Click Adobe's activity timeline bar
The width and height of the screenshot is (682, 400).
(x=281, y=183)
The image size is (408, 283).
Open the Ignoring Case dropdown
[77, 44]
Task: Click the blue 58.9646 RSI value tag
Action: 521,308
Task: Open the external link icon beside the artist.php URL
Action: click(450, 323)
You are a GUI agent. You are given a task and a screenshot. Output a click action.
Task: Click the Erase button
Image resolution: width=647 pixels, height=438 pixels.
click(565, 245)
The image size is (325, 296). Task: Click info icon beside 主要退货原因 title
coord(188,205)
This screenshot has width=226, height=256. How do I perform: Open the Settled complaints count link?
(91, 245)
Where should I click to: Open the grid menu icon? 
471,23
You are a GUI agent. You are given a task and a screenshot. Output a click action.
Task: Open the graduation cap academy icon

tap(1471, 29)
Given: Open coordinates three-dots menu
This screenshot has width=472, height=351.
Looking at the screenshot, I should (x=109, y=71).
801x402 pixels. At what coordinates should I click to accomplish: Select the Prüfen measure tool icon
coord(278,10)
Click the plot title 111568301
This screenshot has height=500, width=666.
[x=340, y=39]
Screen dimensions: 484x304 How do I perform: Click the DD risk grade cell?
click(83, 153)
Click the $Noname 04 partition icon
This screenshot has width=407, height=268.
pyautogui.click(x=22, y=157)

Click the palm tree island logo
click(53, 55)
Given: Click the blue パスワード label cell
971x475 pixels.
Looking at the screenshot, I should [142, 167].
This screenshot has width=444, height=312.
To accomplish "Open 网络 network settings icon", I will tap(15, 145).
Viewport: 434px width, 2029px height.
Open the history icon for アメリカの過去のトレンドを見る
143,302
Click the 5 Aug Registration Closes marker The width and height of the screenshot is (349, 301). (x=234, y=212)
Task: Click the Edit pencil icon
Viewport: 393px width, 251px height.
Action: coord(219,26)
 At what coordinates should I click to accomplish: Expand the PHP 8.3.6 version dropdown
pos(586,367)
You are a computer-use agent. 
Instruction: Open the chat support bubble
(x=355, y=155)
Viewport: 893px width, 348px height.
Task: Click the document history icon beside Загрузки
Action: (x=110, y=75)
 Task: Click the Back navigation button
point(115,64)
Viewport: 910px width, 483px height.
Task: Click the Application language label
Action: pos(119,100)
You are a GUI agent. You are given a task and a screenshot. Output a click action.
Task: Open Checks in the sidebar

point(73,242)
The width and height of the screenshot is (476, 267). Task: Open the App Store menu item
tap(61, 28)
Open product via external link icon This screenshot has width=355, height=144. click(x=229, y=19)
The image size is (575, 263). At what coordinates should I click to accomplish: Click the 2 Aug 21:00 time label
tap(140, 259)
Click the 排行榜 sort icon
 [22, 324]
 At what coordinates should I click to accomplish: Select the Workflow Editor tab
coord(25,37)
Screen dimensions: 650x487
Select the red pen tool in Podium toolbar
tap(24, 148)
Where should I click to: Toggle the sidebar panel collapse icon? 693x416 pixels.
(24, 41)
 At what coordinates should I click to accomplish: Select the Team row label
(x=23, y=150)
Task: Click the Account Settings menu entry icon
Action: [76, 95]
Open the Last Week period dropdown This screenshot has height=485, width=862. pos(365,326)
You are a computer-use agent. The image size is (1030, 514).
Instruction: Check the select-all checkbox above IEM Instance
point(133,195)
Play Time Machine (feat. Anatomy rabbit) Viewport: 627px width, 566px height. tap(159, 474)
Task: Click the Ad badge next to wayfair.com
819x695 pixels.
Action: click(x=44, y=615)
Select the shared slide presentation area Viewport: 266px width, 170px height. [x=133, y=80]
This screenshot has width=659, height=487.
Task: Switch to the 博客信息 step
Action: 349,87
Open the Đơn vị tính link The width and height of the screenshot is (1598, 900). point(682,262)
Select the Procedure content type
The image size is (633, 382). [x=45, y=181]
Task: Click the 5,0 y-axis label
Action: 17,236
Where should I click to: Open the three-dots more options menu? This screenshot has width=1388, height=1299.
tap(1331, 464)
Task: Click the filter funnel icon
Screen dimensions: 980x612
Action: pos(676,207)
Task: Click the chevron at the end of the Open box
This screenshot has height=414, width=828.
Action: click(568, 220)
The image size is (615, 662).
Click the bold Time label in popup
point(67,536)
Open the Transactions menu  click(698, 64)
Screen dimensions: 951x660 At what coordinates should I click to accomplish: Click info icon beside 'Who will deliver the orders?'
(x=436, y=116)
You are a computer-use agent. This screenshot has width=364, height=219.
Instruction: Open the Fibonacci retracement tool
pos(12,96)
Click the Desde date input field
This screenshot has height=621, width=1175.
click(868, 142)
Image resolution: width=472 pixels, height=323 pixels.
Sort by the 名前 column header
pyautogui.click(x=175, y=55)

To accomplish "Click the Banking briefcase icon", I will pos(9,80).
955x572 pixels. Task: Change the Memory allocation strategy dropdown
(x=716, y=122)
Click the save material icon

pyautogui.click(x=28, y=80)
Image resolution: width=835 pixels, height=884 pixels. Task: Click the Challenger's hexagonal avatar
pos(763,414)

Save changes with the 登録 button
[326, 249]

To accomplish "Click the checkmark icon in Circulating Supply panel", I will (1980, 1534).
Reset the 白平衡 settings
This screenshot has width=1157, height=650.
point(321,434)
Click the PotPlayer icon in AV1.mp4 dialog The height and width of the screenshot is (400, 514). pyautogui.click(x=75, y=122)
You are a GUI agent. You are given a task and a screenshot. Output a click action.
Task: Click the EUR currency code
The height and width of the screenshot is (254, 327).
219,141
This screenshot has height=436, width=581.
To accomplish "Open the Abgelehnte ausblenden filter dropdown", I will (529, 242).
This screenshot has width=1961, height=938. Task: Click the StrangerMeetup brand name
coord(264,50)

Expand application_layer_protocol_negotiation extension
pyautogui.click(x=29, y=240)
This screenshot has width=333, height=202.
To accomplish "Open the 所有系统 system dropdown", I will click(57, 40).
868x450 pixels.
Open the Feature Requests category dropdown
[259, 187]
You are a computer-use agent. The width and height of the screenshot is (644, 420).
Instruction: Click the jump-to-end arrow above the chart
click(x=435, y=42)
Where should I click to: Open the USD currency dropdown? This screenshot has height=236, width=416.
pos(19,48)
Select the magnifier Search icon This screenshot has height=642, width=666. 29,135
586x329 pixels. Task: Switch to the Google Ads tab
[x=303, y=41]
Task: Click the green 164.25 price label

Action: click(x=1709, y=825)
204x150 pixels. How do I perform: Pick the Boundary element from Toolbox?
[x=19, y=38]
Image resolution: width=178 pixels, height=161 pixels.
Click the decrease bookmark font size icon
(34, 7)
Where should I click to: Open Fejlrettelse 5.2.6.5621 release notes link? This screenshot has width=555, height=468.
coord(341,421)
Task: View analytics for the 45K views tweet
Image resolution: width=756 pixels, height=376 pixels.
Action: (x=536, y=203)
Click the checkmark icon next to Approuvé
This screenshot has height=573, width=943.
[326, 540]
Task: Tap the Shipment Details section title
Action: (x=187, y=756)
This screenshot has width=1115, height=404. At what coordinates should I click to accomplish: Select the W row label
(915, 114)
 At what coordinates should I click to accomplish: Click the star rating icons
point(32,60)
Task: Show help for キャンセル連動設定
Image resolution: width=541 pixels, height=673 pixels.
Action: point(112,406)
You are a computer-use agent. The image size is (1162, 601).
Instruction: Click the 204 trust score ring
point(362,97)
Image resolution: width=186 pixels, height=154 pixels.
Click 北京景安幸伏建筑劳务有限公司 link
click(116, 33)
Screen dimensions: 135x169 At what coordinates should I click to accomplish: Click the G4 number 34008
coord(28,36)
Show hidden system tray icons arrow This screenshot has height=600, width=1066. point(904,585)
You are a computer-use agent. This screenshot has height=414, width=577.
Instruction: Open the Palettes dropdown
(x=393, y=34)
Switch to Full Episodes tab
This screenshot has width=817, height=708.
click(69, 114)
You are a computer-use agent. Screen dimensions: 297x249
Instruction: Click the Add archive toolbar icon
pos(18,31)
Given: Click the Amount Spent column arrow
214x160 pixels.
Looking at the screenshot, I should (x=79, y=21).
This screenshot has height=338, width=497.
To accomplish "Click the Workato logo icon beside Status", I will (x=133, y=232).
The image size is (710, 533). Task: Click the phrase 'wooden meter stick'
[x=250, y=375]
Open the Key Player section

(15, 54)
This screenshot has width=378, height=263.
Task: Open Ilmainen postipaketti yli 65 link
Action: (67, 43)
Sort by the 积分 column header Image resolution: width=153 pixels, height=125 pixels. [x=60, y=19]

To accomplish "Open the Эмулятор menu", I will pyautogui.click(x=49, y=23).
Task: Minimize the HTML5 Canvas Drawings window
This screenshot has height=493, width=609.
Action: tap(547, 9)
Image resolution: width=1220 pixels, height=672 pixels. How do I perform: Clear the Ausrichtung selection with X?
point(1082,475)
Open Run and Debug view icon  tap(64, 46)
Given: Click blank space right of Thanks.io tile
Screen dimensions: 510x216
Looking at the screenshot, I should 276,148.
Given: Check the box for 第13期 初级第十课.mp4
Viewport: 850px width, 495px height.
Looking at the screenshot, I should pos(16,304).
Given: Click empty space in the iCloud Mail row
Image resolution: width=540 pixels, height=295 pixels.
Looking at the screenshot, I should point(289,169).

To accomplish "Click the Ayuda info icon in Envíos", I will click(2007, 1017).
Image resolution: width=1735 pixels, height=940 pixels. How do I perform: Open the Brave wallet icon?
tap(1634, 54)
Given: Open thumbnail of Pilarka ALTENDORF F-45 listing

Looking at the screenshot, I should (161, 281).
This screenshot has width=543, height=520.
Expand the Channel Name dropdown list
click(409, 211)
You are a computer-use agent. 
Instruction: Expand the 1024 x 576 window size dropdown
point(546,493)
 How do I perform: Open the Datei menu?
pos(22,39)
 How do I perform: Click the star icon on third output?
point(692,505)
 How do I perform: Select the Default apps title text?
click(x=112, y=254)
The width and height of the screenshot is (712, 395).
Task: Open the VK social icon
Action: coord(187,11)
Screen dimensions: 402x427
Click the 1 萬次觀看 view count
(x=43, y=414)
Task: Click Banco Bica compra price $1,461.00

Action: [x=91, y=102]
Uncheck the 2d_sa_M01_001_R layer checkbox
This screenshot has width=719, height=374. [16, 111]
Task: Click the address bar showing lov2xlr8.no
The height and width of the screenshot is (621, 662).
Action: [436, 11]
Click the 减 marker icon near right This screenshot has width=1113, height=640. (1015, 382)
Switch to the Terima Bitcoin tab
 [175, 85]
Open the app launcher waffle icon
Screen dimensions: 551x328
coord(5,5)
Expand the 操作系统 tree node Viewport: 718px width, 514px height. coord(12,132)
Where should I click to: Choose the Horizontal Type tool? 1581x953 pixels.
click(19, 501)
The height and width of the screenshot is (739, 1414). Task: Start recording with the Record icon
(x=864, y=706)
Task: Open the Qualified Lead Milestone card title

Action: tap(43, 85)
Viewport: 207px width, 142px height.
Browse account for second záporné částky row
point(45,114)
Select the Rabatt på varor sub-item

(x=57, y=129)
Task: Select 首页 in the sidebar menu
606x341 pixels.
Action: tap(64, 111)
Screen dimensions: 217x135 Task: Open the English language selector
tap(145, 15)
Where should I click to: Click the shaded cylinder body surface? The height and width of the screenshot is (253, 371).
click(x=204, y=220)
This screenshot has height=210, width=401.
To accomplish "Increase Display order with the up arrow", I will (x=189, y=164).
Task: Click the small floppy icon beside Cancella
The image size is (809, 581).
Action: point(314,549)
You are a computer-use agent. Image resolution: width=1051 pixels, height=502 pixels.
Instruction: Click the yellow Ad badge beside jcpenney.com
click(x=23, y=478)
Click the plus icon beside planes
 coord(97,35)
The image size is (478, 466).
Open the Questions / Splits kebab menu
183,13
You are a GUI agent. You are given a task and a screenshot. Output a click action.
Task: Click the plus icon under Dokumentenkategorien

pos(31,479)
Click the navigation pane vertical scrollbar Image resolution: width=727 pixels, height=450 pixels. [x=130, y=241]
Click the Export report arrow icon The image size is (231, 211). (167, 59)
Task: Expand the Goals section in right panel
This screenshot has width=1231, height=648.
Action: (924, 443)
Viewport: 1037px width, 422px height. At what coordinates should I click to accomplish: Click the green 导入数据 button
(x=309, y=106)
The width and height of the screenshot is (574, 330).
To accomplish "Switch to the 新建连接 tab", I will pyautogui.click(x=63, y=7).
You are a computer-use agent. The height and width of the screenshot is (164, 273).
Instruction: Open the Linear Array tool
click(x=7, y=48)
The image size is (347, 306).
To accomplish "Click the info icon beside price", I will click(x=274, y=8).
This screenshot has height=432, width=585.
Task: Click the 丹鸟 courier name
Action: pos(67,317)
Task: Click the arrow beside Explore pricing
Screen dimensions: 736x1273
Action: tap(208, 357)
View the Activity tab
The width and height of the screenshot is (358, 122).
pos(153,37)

★ ★ ★

:: PROBLEM TO WORK ON ::
Look through the entries and find each line that has the string "system". Copy those lines.

:: RESPONSE FOR THIS EXERCISE ::
To accomplish "Open the 所有系统 system dropdown", I will click(57, 40).
Show hidden system tray icons arrow This screenshot has height=600, width=1066. point(904,585)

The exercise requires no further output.